Well they come and pull me from my house / and they drag my body through the streets / and the sun’s so hot i think i’ll catch fire / and burn up / in the summer air so moist and sweet / and the people all come out to cheer / rocks in the pathway break my skin / and there’s honeysuckle on the faint breeze today / with every breath I’m drawing in / i wanna cry / out / but i don’t scream and i don’t shout / and i feel so proud to be alive / and i feel so proud when the reckoning arrives
the crowds grow denser by the second / as we near the center of the town / and they dig a trench right in the main square / right there / and they pick me up and throw me down / and i start laughing like a child / and i mark their faces one by one / transfiguration’s gonna come for me at last / and i will burn hotter than the sun / i waited so long / and now i taste jasmine on my tongue / and i feel so proud to be alive / and i feel so proud when the reckoning arrives
The first line starts out with “well” — already setting a more casual, narrative tone. The narrator begins with a syllable that doesn’t mean anything — this is apparently not a song they are angry about, or immediately know precisely how to word. However, the song starts out quickly enough, with drums actually, so that it’s clear the narrator does have energy.
"I wanna cry out" is ambiguous — people cry out with both joy and pain, as well as other emotions, such as surprise and anger. Thus, the listener is able to use this line to enforce whatever tone they’re already getting from the song, or maybe simply to enforce the simultaneous ambiguity/complexity and power of the narrator’s feelings.
"And I feel so proud to be alive/And I feel so proud when the reckoning arrives" — The narrator seems happy because of what has happened to them, not simply in spite of it. Their pride stems directly from their heresy (and/or things connected to it, such as their punishment.) The Reckoning is obviously referring to Christianity’s and Islam’s Judgment Day/Second Coming — however, the narrator never clarifies whether they will be proud at the reckoning because they will be honored there, or because they will be proud of being punished for what they did.
On a personal note, I really love the religious overtones here. I think a lot of what I did take from religion was the idea that good exists, or a good exists, even if I disagree with it on an intellectual level — I retain the emotional conviction that there is something right. Heresy and religion are intertwined in my head, whether they’re synonymous or opposed or have some more complicated relationship. And so that’s… fairly obviously being implicated in how I’m interpreting this?
"I mark their faces one by one / transfiguration’s gonna come for me at last" is a very interesting sequence of lines. After hearing that the narrator is marking those who are presumably killing him, one’s initial reaction is to suppose that the narrator is doing so in order to plan revenge — but this line is followed, not by any such plot, but by the thought of the narrator’s own transformation.

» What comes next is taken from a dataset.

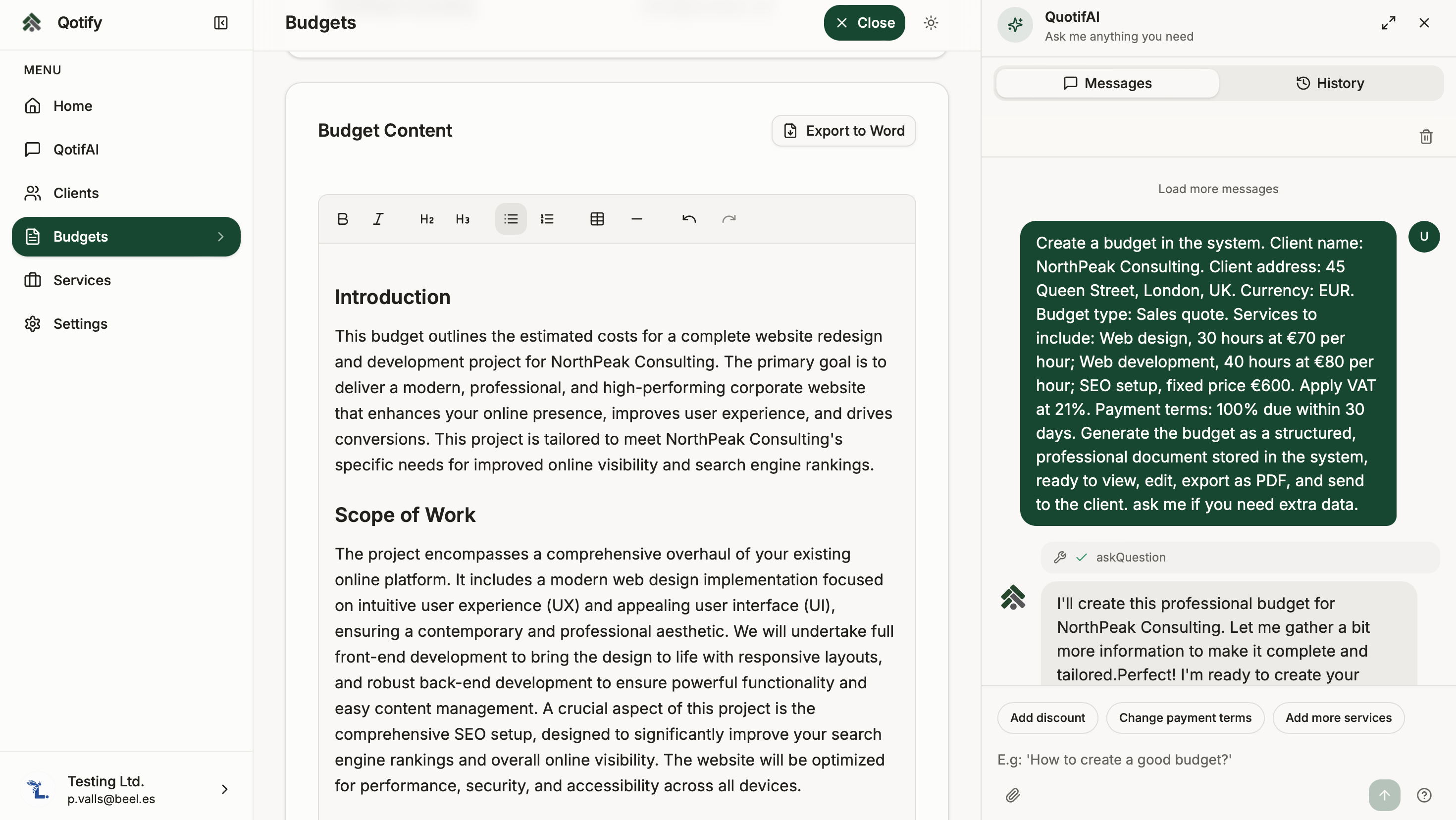Expand the Budgets menu chevron

[x=220, y=236]
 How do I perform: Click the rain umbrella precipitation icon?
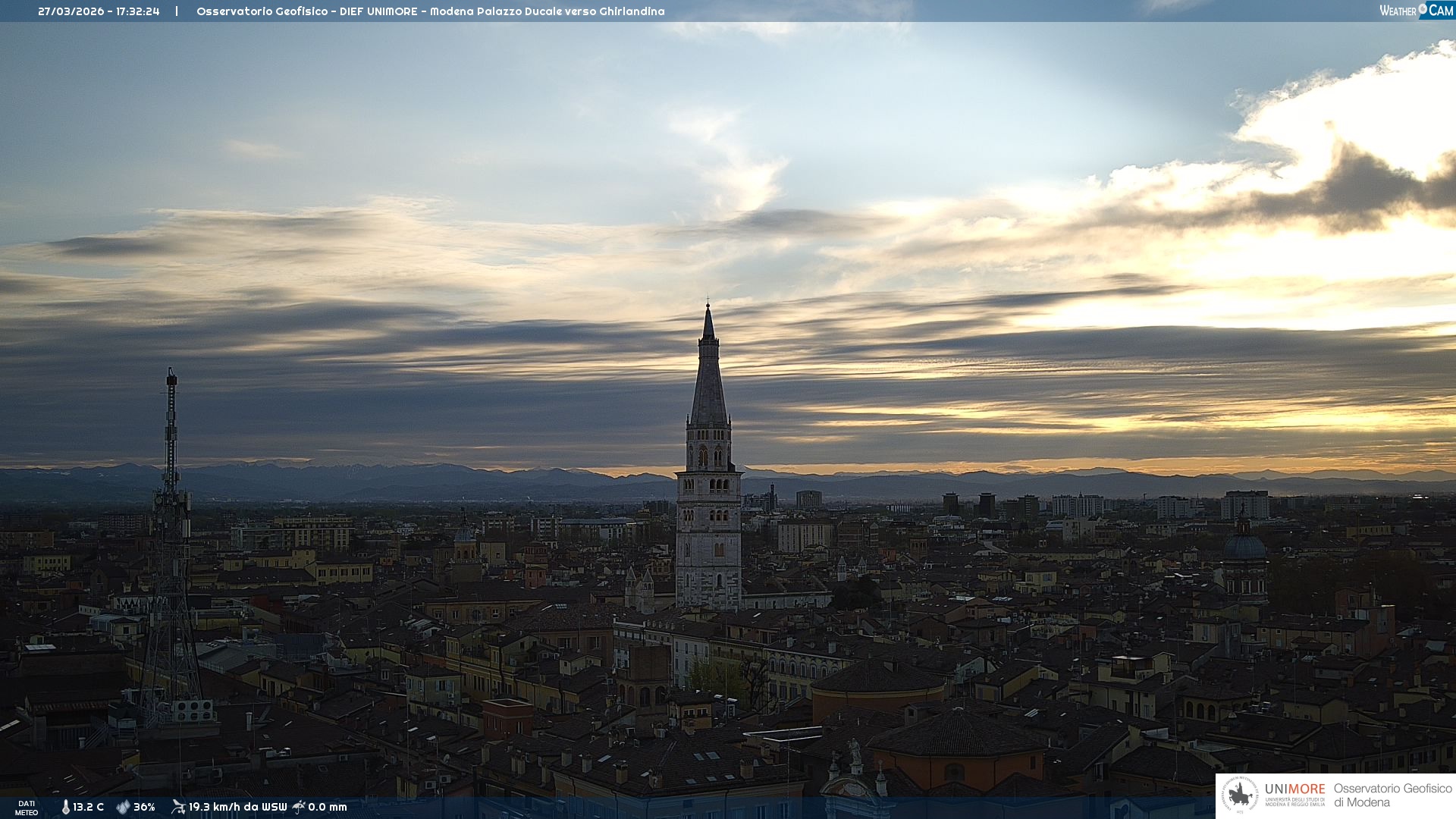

Honeysuckle and jasmine are the two plants referenced here. Although each has multiple meanings/interpretations, the ones most common for honeysuckle are types of love and devotion; jasmine is also linked to attachment/sensuality, and also has religious associations in Hinduism (Vishnu, votive offerings, &c.) Possibly my favorite meaning of honeysuckle was “love that clings but does not constrain” (referring to the way the plant grows up trellises and fences.) This could easily be reframed as a metaphor for the heretical narrator and the world; they apparently are glorying in the world, but they are not afraid to be forced to leave it.
In fine, the song is an individualistic anthem, an expression of glorying in rejection, of taking pride in a widely condemned action. The narrator occupies their own space in the world, and will not let that mental space and conviction be intruded upon or conquered.
- Joy as a defense mechanism? but very different than “laughing to keep from crying.” I’m going to die. Therefore, there is nothing left to do but glory in that fact.